**Stored dataset items**
******

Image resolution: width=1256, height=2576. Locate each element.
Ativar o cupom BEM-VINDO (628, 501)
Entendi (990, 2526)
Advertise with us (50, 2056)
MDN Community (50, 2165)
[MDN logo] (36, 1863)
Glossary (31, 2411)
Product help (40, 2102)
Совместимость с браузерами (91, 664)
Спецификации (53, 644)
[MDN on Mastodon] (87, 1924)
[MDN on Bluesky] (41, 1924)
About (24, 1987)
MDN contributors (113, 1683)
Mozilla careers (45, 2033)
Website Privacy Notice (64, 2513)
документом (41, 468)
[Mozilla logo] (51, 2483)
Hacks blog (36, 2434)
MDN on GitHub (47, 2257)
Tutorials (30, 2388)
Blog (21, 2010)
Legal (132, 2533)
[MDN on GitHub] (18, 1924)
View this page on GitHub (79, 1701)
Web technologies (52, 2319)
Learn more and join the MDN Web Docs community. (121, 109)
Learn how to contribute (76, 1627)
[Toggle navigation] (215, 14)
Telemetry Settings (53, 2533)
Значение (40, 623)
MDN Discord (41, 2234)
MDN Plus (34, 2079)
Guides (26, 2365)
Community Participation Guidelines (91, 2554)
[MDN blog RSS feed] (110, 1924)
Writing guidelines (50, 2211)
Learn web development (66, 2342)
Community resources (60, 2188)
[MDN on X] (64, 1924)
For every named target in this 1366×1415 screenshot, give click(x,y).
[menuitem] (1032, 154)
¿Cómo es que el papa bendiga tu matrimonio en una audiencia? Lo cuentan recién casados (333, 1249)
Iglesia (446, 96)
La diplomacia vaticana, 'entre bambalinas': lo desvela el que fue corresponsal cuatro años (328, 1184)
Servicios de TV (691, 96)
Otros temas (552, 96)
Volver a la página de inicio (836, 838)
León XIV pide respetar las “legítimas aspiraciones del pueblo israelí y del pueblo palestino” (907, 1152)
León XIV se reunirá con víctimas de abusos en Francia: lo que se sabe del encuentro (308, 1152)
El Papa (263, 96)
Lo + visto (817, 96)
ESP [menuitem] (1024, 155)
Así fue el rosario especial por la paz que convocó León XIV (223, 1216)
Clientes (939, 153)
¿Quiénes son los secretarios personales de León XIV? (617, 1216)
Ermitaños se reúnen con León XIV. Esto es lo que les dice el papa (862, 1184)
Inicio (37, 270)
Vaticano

******

**WHAT THE TASK ASKS**
Rewrite all of the rows above, changing every "León XIV" to "Leo XIV" and keeping everything else the same.

**COMPLETE RESPONSE**
Image resolution: width=1256, height=2576. Locate each element.
Ativar o cupom BEM-VINDO (628, 501)
Entendi (990, 2526)
Advertise with us (50, 2056)
MDN Community (50, 2165)
[MDN logo] (36, 1863)
Glossary (31, 2411)
Product help (40, 2102)
Совместимость с браузерами (91, 664)
Спецификации (53, 644)
[MDN on Mastodon] (87, 1924)
[MDN on Bluesky] (41, 1924)
About (24, 1987)
MDN contributors (113, 1683)
Mozilla careers (45, 2033)
Website Privacy Notice (64, 2513)
документом (41, 468)
[Mozilla logo] (51, 2483)
Hacks blog (36, 2434)
MDN on GitHub (47, 2257)
Tutorials (30, 2388)
Blog (21, 2010)
Legal (132, 2533)
[MDN on GitHub] (18, 1924)
View this page on GitHub (79, 1701)
Web technologies (52, 2319)
Learn more and join the MDN Web Docs community. (121, 109)
Learn how to contribute (76, 1627)
[Toggle navigation] (215, 14)
Telemetry Settings (53, 2533)
Значение (40, 623)
MDN Discord (41, 2234)
MDN Plus (34, 2079)
Guides (26, 2365)
Community Participation Guidelines (91, 2554)
[MDN blog RSS feed] (110, 1924)
Writing guidelines (50, 2211)
Learn web development (66, 2342)
Community resources (60, 2188)
[MDN on X] (64, 1924)
For every named target in this 1366×1415 screenshot, give click(x,y).
[menuitem] (1032, 154)
¿Cómo es que el papa bendiga tu matrimonio en una audiencia? Lo cuentan recién casados (333, 1249)
Iglesia (446, 96)
La diplomacia vaticana, 'entre bambalinas': lo desvela el que fue corresponsal cuatro años (328, 1184)
Servicios de TV (691, 96)
Otros temas (552, 96)
Volver a la página de inicio (836, 838)
Leo XIV pide respetar las “legítimas aspiraciones del pueblo israelí y del pueblo palestino” (907, 1152)
Leo XIV se reunirá con víctimas de abusos en Francia: lo que se sabe del encuentro (308, 1152)
El Papa (263, 96)
Lo + visto (817, 96)
ESP [menuitem] (1024, 155)
Así fue el rosario especial por la paz que convocó Leo XIV (223, 1216)
Clientes (939, 153)
¿Quiénes son los secretarios personales de Leo XIV? (617, 1216)
Ermitaños se reúnen con Leo XIV. Esto es lo que les dice el papa (862, 1184)
Inicio (37, 270)
Vaticano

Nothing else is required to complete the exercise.